Exercise input:
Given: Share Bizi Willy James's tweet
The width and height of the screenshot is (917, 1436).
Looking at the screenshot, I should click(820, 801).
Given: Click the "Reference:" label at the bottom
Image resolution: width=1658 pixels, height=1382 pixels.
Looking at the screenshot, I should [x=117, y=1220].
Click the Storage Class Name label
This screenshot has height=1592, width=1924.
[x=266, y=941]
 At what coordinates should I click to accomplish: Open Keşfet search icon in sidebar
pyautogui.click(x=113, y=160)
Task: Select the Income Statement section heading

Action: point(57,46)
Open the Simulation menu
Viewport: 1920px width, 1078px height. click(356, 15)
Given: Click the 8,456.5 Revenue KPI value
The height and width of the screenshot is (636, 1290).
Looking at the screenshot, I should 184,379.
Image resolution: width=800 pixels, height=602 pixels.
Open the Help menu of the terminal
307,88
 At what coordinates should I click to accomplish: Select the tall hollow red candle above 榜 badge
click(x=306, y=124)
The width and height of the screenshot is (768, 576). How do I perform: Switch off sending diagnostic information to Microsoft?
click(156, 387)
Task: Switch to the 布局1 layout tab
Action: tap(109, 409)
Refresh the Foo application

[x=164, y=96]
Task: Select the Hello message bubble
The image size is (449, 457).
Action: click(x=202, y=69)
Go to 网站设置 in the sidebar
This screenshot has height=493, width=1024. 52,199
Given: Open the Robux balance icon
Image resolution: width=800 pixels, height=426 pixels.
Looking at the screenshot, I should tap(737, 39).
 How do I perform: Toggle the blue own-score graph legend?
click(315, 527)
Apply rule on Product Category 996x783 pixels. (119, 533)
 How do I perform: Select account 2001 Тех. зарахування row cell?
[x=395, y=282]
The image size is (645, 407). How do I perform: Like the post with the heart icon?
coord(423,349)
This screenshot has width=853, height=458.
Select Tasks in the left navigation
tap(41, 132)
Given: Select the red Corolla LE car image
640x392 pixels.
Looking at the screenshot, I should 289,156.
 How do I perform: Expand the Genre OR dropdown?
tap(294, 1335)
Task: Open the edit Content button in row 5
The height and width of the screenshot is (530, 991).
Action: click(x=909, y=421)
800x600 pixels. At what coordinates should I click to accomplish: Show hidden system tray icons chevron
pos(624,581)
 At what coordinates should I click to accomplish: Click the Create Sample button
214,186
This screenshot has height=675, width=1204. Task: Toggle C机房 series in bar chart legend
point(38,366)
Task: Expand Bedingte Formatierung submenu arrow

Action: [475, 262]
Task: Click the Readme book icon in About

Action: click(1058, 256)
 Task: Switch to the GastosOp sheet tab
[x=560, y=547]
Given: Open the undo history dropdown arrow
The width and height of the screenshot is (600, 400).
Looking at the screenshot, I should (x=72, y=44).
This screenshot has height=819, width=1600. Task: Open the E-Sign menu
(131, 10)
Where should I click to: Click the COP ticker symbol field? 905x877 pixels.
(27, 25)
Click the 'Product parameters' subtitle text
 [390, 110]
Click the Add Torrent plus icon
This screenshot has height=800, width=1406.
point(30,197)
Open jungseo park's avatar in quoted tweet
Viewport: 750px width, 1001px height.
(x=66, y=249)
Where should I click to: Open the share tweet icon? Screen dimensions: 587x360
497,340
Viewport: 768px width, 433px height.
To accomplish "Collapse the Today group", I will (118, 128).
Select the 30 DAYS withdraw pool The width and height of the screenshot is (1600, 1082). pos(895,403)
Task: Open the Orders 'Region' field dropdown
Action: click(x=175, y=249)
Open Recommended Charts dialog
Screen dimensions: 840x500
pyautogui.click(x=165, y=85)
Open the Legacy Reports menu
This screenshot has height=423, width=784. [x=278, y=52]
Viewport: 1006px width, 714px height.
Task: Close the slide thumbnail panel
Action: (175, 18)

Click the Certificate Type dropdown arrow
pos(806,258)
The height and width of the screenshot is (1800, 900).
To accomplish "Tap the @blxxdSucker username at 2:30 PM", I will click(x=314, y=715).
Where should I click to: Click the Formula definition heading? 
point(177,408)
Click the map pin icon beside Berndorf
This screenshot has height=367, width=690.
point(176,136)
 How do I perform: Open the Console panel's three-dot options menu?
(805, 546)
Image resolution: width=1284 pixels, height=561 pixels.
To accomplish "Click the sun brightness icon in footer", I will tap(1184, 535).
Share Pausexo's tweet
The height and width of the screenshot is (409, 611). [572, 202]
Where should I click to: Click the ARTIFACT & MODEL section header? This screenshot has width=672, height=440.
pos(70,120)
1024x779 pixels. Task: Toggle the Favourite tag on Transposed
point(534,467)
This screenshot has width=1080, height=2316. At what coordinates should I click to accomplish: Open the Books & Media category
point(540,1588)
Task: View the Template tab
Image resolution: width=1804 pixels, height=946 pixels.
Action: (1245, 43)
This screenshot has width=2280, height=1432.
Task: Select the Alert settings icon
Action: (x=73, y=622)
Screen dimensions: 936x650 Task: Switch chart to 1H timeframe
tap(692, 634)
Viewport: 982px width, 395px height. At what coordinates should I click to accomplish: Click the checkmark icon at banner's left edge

About this exercise:
Check each line of the listing above for the string "label", and report how many lines contain it, as a number alone.

Expected answer:
2